Find the string "each" in the listing and report every line that has it.

+++ Supplied records

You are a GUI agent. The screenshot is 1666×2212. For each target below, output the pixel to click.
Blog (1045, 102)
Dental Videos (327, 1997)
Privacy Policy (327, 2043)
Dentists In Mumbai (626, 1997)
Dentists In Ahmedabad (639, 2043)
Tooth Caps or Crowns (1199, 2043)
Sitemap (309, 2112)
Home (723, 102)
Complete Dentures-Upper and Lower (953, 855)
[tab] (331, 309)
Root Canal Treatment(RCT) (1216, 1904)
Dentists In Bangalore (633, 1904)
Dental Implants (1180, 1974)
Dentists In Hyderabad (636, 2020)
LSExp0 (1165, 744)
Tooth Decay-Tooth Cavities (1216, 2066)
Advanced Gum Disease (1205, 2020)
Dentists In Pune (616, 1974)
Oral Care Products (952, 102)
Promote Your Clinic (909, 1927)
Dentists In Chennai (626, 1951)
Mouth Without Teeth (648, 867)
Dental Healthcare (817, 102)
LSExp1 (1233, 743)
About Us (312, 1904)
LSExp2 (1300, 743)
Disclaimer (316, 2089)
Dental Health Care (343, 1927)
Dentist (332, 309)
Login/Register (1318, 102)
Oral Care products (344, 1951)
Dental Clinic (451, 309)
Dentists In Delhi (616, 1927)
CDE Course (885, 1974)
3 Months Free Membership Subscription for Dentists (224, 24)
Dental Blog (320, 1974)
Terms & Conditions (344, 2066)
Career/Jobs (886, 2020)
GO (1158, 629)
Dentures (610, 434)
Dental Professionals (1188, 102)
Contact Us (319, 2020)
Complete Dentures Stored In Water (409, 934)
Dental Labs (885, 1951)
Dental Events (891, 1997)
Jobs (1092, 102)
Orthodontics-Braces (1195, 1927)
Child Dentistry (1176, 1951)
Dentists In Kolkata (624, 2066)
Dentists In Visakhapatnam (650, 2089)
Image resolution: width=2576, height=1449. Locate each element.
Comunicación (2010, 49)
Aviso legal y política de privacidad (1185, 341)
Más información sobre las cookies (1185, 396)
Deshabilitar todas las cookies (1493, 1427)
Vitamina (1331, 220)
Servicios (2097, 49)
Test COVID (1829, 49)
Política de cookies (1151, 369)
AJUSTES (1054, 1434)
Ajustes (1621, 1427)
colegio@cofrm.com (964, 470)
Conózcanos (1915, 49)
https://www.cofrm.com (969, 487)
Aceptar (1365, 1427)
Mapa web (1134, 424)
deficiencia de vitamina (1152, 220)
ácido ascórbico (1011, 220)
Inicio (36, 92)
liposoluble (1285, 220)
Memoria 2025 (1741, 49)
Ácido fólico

++++++

| Expected output |
You are a GUI agent. The screenshot is 1666×2212. For each target below, output the pixel to click.
Image resolution: width=2576, height=1449. Locate each element.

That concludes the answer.